Peace Educators Allied for Children Everywhere
NAEYC, Washington, D.C., November, 2009
Limit screen time for young children.
The American Academy of Pediatrics recommends no screen time at all for children under the age of two and no more than one to two hours of quality TV and videos a day for older children.
Try to see media from children’s eyes.
Remember that kids don’t understand the world like adults do. They interpret media in their own unique ways and need protection from violent and scary images.
Support children’s healthy play.
Play will be a main resource children use to work through any scary and violent media they see.
Try to provide uninterrupted, unstructured playtime for children every day.
Give children open-ended materials that allow them to express their ideas, feelings and fears.
Avoid single-purpose, media-linked toys that limit creative, original, beneficial play.
Observe children’s play to see how media enters in.

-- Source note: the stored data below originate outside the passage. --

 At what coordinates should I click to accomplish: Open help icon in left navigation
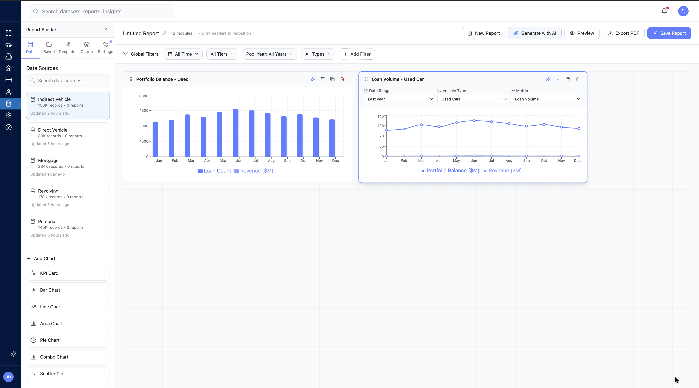[x=9, y=127]
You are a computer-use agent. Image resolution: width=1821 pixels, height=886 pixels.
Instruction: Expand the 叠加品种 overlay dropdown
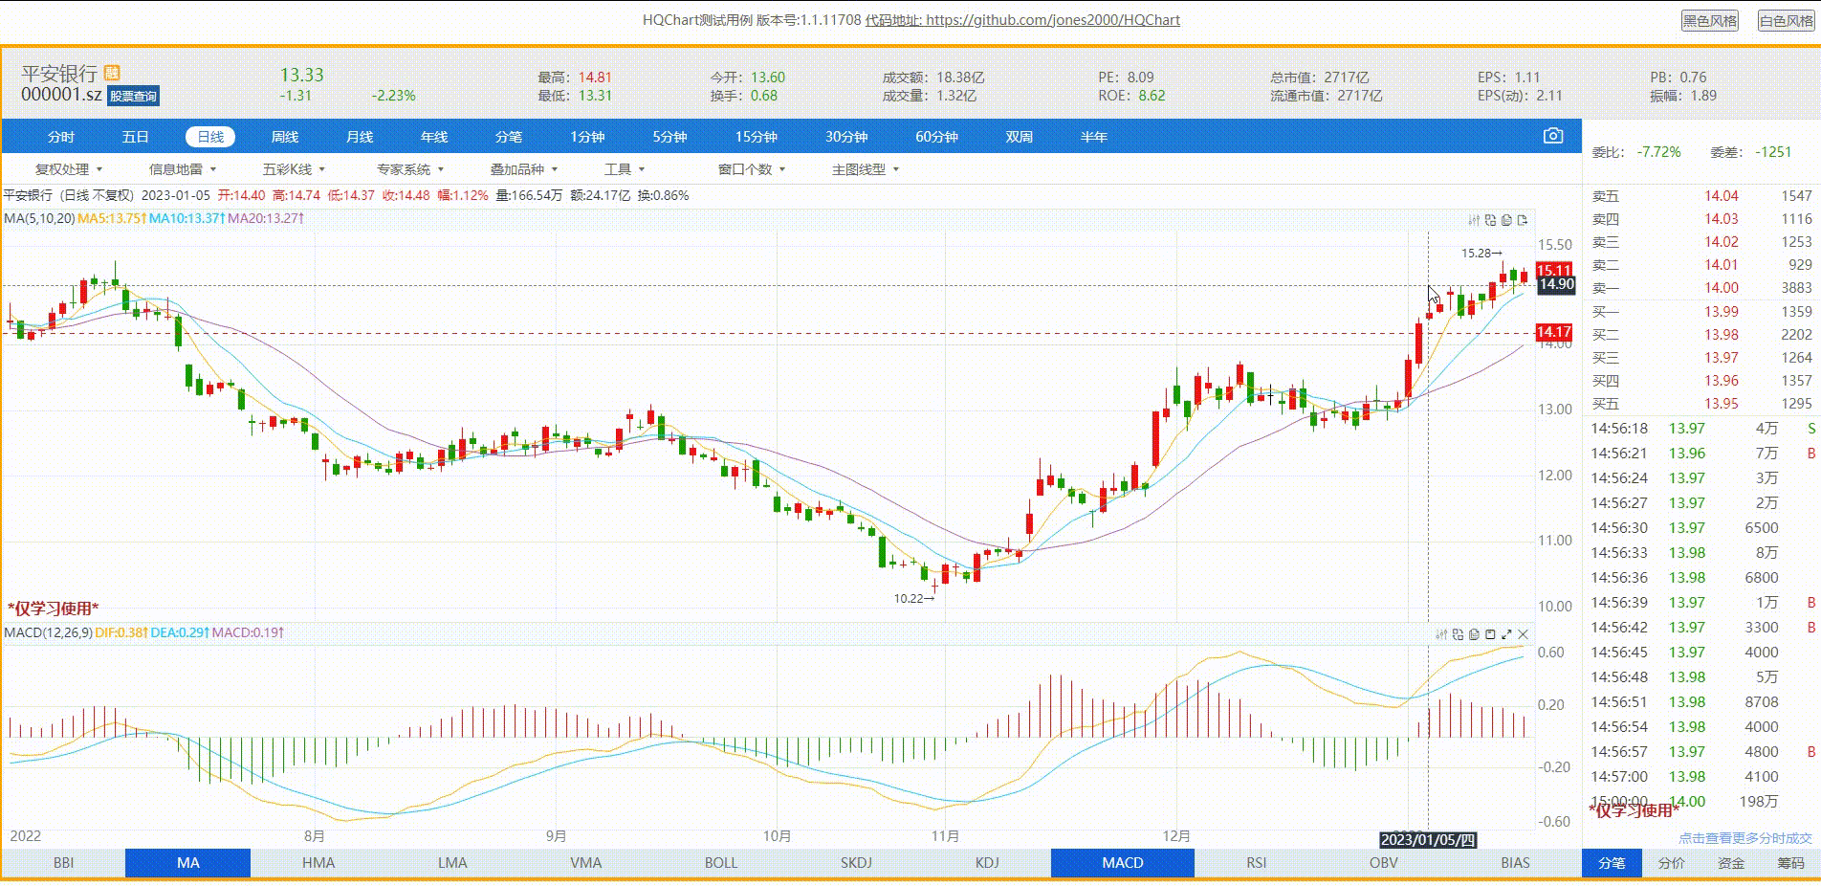point(517,168)
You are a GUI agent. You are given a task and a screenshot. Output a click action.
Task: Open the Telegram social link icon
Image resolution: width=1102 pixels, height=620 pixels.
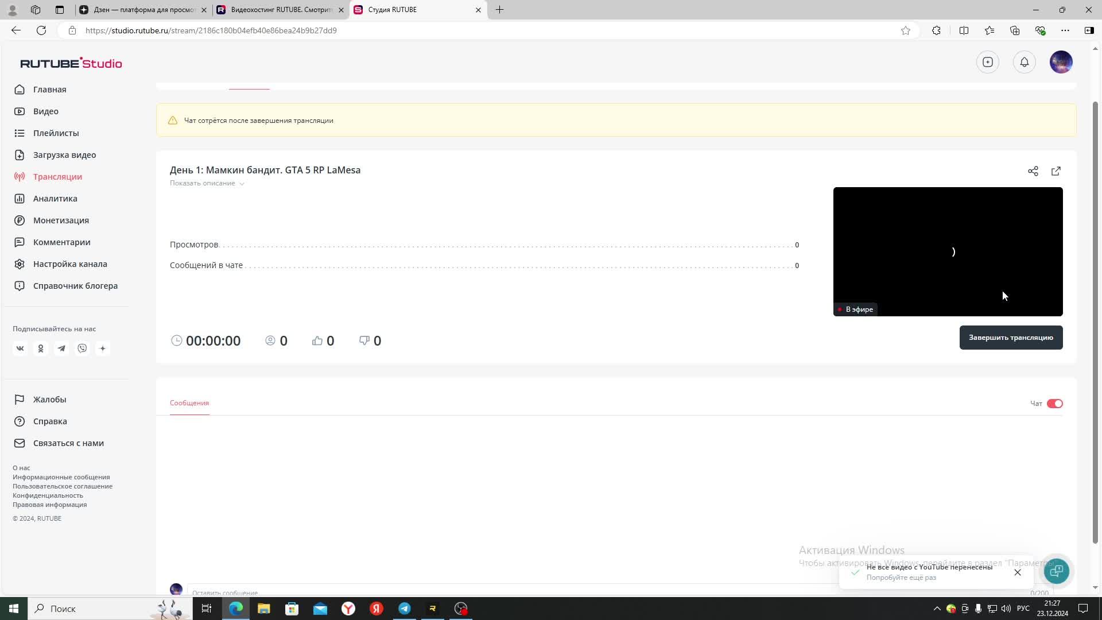pos(61,348)
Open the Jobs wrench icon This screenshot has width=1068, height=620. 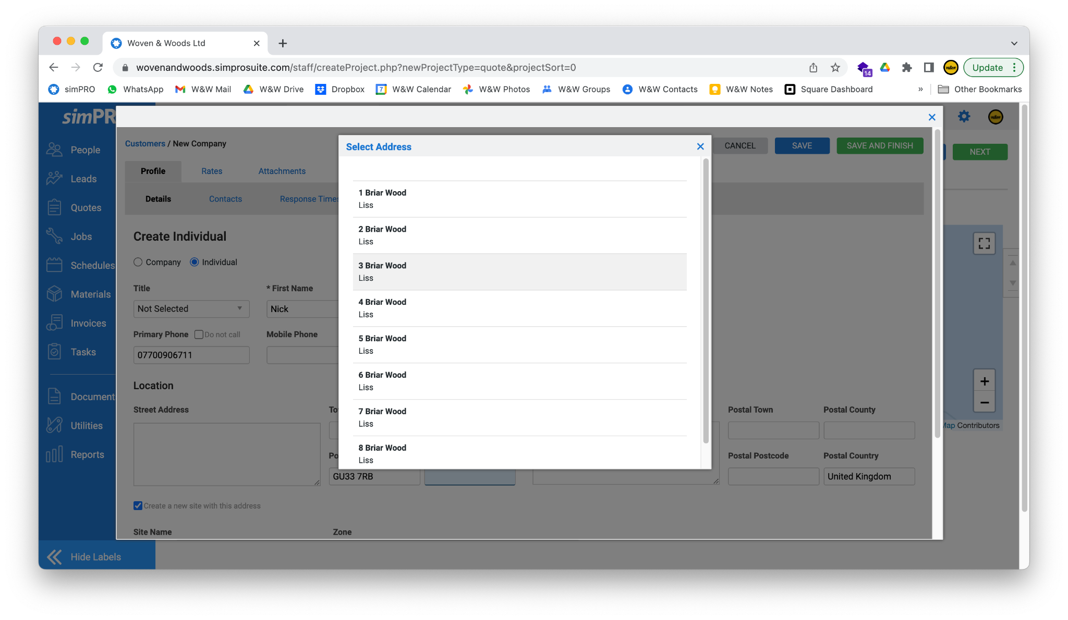click(x=54, y=237)
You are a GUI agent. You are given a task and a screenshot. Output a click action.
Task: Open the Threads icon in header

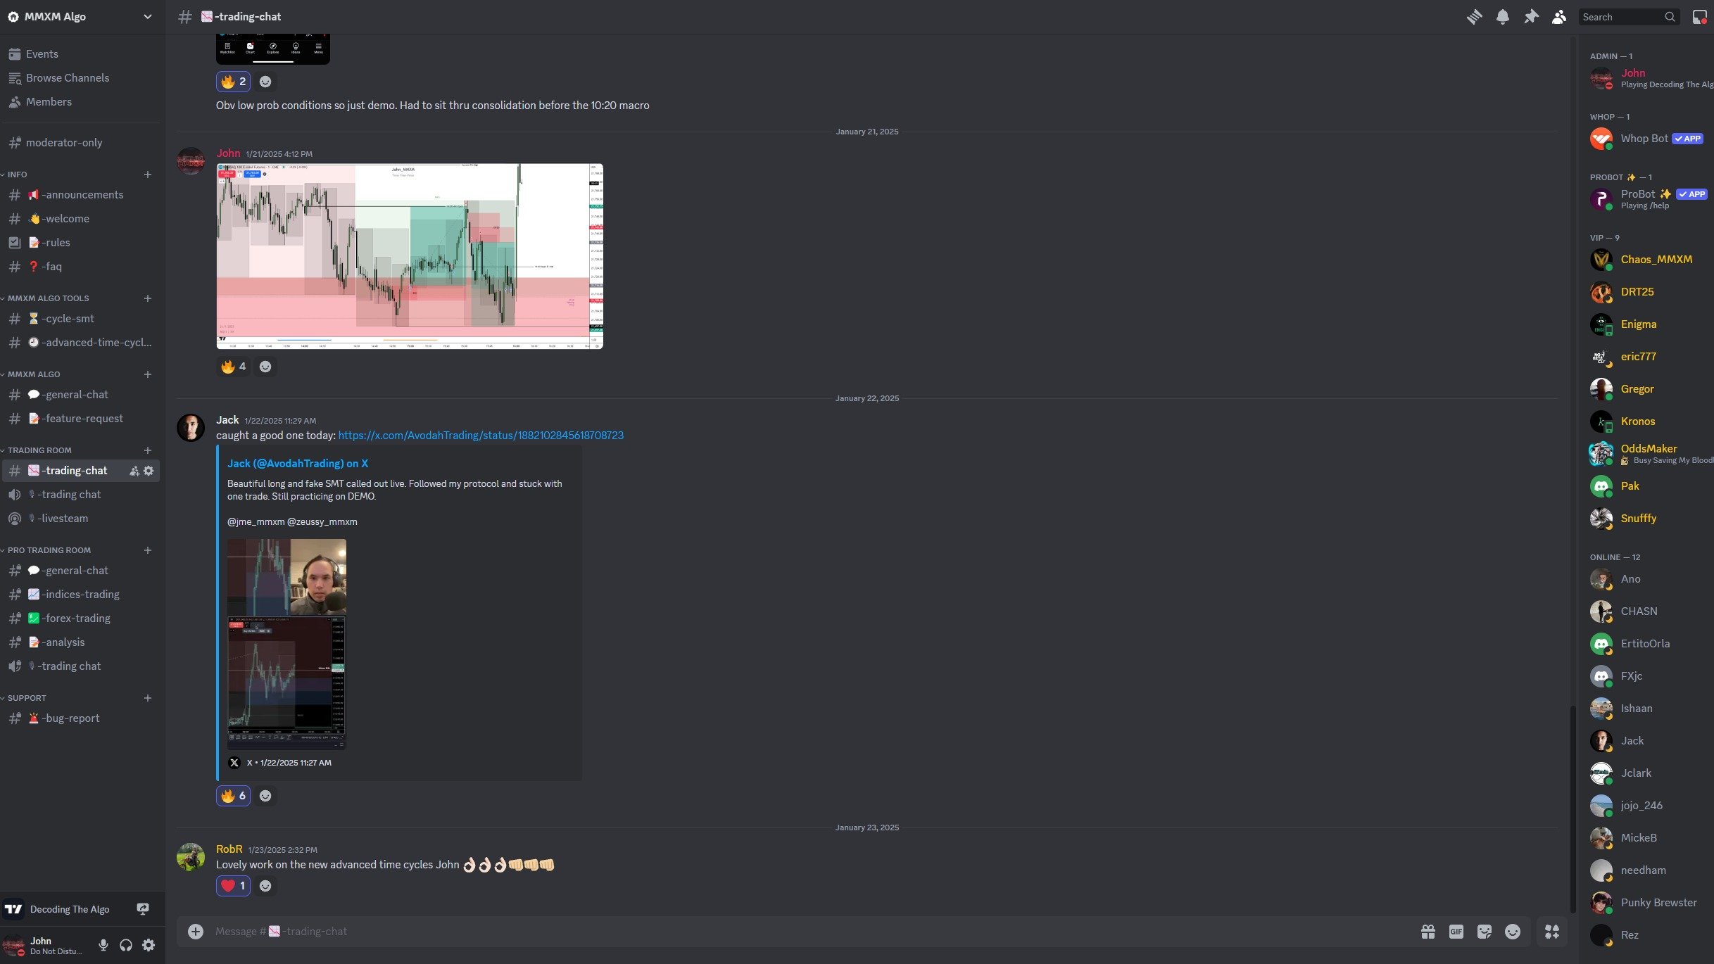coord(1474,17)
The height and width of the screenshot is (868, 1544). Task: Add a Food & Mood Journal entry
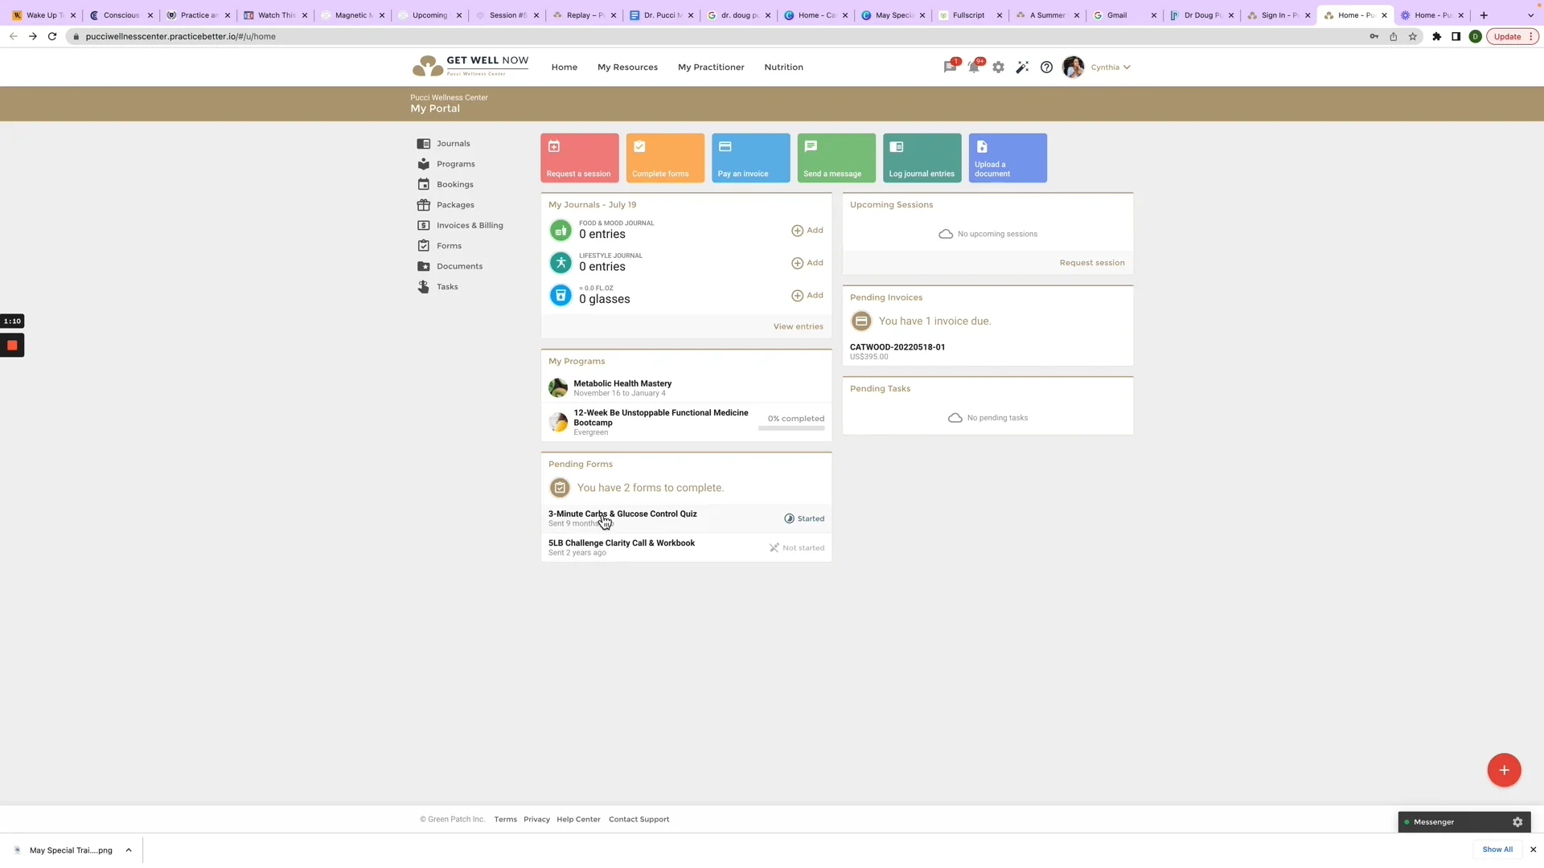click(807, 231)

Ask yourself: what themes are coming up in children’s play? Do I see the influence of media? Are the children reenacting a scary and violent script from media? Are children’s own ideas and imaginations entering their play?
Intervene in children’s play when needed.
Make comments, ask questions, and suggest materials that will help children expand scripted play and benefit from imaginative, original, healthy play.
Talk with children about the scary and violent media they have seen.
When children mention media they’ve seen, try to listen to them with full attention.
Ask open-ended questions to find out more about a child’s thoughts and feelings.
Encourage children to use art and play materials, as well as conversation, to express themselves.
Offer reassurance or explanations when these are needed.
Educate yourself and others about the effects of media on children.
Find valuable resources from TRUCE (Teachers Resisting Unhealthy Children’s Entertainment: www.truceteachers.org).
Find valuable resources from CCFC (Campaign for Commercial Free Childhood: www.commercialexploitation.org).
Offer workshops for educators and parents on media and its impact on children.